We should be able to register a single dialect’s patterns, and even register its dependencies without needing patterns like other_dialect::SomeOp::getCanonicalizationPatterns(). The principle of which ops canonicalize in a particular dialect should belong to that dialect and not other dialects, passes or general code.
Motivation
In addition to avoiding the pitfalls described above (mainly static knowledge of operations or catch-all inclusion), this proposal will help the following patterns:
- Allow canonicalization transform dialect ops to name which dialects they want to apply on (ref). Similar behaviour for the pass, which could have internal options.
- Allow canonicalization of one dialect to register canonicalization of dependent dialects first (e.g. linalg depends on tensor, memref, arith, scf, etc), without hard-coding which dialects they are (ie. take from dependency lists).
- Allow pipelines to select different dialects to canonicalize at different stages, reducing the complexity of canonicalization by reducing the number of rewrites to (greedly) pass at any given time.
Proposal
There are three ways we can do that:
- Change the core
Dialect::getCanonicalizationPattern()function to add a boolean flag (default false) to also cover the operations’ patterns in the retrieval.

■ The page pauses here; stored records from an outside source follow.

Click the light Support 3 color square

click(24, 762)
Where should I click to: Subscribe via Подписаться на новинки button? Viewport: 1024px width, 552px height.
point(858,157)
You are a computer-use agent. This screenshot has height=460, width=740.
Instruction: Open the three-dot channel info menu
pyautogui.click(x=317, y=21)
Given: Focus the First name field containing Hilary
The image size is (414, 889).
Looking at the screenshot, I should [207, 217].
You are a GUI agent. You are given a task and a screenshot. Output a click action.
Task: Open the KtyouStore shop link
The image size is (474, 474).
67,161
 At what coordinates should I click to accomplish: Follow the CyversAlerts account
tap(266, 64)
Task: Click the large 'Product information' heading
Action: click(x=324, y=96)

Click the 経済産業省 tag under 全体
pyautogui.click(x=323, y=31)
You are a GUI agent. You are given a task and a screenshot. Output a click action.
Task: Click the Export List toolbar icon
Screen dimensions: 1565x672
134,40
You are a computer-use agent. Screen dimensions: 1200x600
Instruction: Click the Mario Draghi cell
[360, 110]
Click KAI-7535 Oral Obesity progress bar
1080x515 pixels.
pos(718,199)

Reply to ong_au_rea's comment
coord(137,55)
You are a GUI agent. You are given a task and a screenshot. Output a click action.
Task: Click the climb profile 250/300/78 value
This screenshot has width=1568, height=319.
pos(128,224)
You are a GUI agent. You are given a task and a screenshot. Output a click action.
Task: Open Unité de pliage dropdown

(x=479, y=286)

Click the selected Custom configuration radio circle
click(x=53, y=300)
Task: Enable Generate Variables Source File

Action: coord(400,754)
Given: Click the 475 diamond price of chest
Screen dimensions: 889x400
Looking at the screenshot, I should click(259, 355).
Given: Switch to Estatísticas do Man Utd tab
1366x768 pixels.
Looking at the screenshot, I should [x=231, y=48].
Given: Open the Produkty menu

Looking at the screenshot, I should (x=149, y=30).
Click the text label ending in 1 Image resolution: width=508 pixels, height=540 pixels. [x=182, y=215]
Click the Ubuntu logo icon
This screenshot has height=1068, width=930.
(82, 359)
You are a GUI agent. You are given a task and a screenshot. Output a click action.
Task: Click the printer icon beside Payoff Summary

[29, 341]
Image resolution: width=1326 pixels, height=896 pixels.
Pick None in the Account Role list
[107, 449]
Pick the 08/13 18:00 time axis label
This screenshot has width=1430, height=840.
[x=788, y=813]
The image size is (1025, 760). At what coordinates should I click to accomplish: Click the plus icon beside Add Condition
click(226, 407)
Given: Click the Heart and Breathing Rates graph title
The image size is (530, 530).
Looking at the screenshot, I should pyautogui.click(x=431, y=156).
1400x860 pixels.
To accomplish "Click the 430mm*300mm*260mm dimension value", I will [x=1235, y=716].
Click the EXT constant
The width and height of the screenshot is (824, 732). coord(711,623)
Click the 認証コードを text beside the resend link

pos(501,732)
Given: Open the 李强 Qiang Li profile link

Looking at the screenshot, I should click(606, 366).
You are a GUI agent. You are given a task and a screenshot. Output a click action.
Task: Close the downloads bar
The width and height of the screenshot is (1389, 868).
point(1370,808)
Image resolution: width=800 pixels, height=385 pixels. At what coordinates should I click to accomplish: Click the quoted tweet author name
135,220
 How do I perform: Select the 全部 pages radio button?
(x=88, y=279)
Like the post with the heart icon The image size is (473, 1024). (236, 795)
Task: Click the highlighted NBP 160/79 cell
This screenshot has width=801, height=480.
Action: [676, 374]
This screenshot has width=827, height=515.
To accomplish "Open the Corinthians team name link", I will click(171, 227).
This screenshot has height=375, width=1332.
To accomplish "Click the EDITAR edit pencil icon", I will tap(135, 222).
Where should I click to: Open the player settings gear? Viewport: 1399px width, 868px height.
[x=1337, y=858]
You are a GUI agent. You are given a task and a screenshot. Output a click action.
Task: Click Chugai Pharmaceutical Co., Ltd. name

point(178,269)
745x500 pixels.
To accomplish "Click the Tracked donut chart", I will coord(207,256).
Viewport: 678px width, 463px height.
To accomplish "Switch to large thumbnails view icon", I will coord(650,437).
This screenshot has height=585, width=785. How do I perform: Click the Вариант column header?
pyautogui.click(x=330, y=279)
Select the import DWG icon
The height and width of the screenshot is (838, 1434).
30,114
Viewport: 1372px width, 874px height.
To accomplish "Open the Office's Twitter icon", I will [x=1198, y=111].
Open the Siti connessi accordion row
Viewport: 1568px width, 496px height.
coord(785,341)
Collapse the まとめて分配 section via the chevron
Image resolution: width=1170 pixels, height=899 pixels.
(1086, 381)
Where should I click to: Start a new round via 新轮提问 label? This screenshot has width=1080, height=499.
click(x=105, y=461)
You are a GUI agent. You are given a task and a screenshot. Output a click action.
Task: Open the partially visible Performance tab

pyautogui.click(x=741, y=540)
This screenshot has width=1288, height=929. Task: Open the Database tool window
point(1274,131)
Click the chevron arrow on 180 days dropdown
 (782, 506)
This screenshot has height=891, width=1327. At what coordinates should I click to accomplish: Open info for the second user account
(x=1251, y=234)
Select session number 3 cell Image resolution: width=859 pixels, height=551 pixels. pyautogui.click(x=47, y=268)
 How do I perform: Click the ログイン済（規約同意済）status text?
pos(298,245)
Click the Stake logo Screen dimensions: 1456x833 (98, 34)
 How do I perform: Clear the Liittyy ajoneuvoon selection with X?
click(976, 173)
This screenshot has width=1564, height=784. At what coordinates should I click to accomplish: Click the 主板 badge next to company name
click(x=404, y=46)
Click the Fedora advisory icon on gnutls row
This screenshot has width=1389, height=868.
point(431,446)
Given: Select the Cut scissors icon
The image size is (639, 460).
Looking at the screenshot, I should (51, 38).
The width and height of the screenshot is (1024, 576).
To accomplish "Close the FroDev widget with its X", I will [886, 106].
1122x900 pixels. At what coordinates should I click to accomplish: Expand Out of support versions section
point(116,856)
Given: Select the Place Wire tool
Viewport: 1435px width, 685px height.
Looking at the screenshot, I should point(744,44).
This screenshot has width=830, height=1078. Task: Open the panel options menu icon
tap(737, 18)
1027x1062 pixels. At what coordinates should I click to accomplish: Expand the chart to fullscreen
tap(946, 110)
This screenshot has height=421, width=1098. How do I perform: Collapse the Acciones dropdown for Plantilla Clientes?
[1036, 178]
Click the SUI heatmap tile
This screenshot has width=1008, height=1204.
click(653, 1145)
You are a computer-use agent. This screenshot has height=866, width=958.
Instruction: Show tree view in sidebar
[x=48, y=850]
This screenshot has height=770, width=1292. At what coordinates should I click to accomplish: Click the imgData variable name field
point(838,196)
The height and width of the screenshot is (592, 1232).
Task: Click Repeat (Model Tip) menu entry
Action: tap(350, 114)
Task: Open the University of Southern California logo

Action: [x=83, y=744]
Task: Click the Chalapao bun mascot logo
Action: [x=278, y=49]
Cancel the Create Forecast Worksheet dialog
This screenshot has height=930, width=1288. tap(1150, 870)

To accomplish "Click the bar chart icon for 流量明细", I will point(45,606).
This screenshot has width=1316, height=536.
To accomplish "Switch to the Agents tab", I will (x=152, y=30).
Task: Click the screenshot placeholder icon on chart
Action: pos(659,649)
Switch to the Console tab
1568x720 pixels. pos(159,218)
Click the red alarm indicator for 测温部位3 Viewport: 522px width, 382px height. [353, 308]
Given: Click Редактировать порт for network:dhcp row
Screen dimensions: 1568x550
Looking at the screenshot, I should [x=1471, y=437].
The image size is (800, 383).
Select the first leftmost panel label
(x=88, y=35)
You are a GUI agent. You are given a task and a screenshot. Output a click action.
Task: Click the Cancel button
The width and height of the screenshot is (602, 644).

This is done here. - Same as (1), but with a ternary flag (get dialect patterns, operation patterns, or both).
- Add a new method
Dialect::getOpCanonicalizationPatterns()that does the second part. Users can call both or either.
The main effects of this change are:
- All dialects that have operation canonicalization patterns need to implement new methods, regardless of choice above. We can reduce the scope by making it opt-in and continue using the full scan on canonicalize pass/transform, but then we end up with two ways of doing the same thing.
- TableGen needs to generate the new declaration for all dialects. This will affect downstream dialects, if they already have dialect canonicalization patterns. You can see that on my prototype above.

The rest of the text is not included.